REQUIRED WORK: Print this span of the material below exactly: the line with "Powered by Shopify (81, 2564)", the line with "Write A Review (290, 1922)", and every line between them, but nothing else.

DATA FOR ANALYSIS:
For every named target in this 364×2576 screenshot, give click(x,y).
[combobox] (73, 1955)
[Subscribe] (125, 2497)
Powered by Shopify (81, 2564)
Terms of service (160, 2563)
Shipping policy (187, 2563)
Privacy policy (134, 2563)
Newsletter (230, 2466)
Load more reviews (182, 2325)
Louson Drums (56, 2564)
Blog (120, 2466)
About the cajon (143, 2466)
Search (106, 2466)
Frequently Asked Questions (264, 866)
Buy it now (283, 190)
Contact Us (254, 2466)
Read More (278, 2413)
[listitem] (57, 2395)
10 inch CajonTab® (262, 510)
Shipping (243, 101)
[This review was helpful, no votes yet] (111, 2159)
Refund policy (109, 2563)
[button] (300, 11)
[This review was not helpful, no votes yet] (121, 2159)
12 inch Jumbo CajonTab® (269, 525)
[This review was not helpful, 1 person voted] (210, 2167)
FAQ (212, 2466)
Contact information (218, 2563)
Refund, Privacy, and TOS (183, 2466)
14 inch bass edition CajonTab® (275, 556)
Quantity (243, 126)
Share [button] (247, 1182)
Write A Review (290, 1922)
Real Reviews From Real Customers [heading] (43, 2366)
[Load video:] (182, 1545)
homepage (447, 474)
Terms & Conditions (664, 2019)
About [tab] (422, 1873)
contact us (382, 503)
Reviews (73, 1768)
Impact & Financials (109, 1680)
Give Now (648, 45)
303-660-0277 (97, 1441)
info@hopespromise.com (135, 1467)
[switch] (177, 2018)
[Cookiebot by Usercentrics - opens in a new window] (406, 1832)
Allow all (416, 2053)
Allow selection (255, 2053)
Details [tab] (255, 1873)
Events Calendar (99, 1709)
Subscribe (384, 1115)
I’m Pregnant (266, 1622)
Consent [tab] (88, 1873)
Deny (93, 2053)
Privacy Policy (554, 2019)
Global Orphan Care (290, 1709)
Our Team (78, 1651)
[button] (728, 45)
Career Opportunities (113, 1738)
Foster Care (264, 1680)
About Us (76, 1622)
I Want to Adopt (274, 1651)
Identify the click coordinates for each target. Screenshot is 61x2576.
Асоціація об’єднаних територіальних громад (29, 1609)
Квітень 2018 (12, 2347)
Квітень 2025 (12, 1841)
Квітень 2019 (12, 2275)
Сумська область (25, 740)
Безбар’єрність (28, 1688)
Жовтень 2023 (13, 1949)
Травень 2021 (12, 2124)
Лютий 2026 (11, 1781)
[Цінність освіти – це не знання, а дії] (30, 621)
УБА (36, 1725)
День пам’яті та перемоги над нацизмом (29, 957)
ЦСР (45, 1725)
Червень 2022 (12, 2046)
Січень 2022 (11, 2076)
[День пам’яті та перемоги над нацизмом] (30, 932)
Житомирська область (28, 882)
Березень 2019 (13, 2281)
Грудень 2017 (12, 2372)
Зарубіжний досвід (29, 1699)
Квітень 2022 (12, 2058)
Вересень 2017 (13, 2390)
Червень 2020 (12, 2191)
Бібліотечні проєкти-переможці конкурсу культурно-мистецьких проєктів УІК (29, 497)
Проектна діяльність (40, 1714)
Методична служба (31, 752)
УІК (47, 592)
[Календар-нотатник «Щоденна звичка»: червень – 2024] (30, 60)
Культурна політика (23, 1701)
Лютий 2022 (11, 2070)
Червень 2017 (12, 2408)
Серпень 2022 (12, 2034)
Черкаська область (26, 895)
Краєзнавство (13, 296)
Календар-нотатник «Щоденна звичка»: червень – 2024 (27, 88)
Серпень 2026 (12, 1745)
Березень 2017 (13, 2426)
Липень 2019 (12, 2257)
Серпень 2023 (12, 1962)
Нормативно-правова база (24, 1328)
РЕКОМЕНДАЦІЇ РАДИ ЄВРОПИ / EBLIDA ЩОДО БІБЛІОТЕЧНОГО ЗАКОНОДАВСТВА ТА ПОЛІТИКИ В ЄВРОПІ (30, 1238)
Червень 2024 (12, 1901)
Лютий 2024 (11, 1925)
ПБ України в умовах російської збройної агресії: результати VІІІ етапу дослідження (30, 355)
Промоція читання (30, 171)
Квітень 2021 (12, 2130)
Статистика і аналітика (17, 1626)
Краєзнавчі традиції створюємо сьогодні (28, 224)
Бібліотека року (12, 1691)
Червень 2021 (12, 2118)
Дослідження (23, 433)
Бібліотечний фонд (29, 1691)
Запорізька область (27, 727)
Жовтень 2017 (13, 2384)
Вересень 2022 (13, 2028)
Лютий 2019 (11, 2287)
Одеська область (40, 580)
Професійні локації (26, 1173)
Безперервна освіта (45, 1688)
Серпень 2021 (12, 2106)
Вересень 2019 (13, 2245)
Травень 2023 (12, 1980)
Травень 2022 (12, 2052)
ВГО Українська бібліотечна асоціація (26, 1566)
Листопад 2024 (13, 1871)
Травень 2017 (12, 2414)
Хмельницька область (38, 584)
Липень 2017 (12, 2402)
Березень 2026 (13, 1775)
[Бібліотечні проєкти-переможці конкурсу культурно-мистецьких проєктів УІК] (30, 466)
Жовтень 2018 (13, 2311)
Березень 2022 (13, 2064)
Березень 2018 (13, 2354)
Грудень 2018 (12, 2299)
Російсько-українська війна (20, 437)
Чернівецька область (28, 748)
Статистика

EXERCISE RESPONSE:
Powered by Shopify (81, 2564)
Terms of service (160, 2563)
Shipping policy (187, 2563)
Privacy policy (134, 2563)
Newsletter (230, 2466)
Load more reviews (182, 2325)
Louson Drums (56, 2564)
Blog (120, 2466)
About the cajon (143, 2466)
Search (106, 2466)
Frequently Asked Questions (264, 866)
Buy it now (283, 190)
Contact Us (254, 2466)
Read More (278, 2413)
[listitem] (57, 2395)
10 inch CajonTab® (262, 510)
Shipping (243, 101)
[This review was helpful, no votes yet] (111, 2159)
Refund policy (109, 2563)
[button] (300, 11)
[This review was not helpful, no votes yet] (121, 2159)
12 inch Jumbo CajonTab® (269, 525)
[This review was not helpful, 1 person voted] (210, 2167)
FAQ (212, 2466)
Contact information (218, 2563)
Refund, Privacy, and TOS (183, 2466)
14 inch bass edition CajonTab® (275, 556)
Quantity (243, 126)
Share [button] (247, 1182)
Write A Review (290, 1922)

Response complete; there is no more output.